[MATERIAL FOR THIS TASK — start]
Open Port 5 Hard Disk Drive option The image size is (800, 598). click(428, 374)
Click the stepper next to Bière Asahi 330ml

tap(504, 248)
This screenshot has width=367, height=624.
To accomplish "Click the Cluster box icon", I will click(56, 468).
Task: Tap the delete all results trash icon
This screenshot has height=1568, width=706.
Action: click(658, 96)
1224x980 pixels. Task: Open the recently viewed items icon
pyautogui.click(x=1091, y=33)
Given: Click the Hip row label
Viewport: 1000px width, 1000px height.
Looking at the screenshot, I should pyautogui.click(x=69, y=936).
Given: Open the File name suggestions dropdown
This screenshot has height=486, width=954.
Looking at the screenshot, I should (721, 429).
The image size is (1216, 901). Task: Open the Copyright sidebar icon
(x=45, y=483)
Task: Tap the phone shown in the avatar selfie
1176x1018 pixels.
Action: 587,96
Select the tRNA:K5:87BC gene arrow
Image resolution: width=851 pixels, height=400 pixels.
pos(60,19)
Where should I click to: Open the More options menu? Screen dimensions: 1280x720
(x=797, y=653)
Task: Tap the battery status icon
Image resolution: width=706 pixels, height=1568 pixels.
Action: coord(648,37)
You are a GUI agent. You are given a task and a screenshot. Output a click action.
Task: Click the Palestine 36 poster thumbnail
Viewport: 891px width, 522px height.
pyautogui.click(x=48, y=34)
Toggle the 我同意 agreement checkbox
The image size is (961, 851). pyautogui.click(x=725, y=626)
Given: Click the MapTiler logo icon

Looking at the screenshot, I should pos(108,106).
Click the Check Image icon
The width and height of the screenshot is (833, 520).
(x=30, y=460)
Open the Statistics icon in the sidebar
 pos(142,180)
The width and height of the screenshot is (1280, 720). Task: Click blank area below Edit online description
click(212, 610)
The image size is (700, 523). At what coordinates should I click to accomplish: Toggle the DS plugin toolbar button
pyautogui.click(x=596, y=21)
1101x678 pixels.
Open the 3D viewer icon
[MATERIAL FOR THIS TASK — finish]
→ **THE PROBLEM**: The response should consist of the entries, retyped exactly and in full.

→ **TASK RESULT**:
Open Port 5 Hard Disk Drive option The image size is (800, 598). click(428, 374)
Click the stepper next to Bière Asahi 330ml

tap(504, 248)
This screenshot has width=367, height=624.
To accomplish "Click the Cluster box icon", I will click(56, 468).
Task: Tap the delete all results trash icon
This screenshot has height=1568, width=706.
Action: click(658, 96)
1224x980 pixels. Task: Open the recently viewed items icon
pyautogui.click(x=1091, y=33)
Given: Click the Hip row label
Viewport: 1000px width, 1000px height.
Looking at the screenshot, I should pyautogui.click(x=69, y=936).
Given: Open the File name suggestions dropdown
This screenshot has height=486, width=954.
Looking at the screenshot, I should (721, 429).
The image size is (1216, 901). Task: Open the Copyright sidebar icon
(x=45, y=483)
Task: Tap the phone shown in the avatar selfie
1176x1018 pixels.
Action: 587,96
Select the tRNA:K5:87BC gene arrow
Image resolution: width=851 pixels, height=400 pixels.
pos(60,19)
Where should I click to: Open the More options menu? Screen dimensions: 1280x720
(x=797, y=653)
Task: Tap the battery status icon
Image resolution: width=706 pixels, height=1568 pixels.
Action: coord(648,37)
You are a GUI agent. You are given a task and a screenshot. Output a click action.
Task: Click the Palestine 36 poster thumbnail
Viewport: 891px width, 522px height.
pyautogui.click(x=48, y=34)
Toggle the 我同意 agreement checkbox
The image size is (961, 851). pyautogui.click(x=725, y=626)
Given: Click the MapTiler logo icon

Looking at the screenshot, I should pos(108,106).
Click the Check Image icon
The width and height of the screenshot is (833, 520).
(x=30, y=460)
Open the Statistics icon in the sidebar
 pos(142,180)
The width and height of the screenshot is (1280, 720). Task: Click blank area below Edit online description
click(212, 610)
The image size is (700, 523). At what coordinates should I click to accomplish: Toggle the DS plugin toolbar button
pyautogui.click(x=596, y=21)
1101x678 pixels.
Open the 3D viewer icon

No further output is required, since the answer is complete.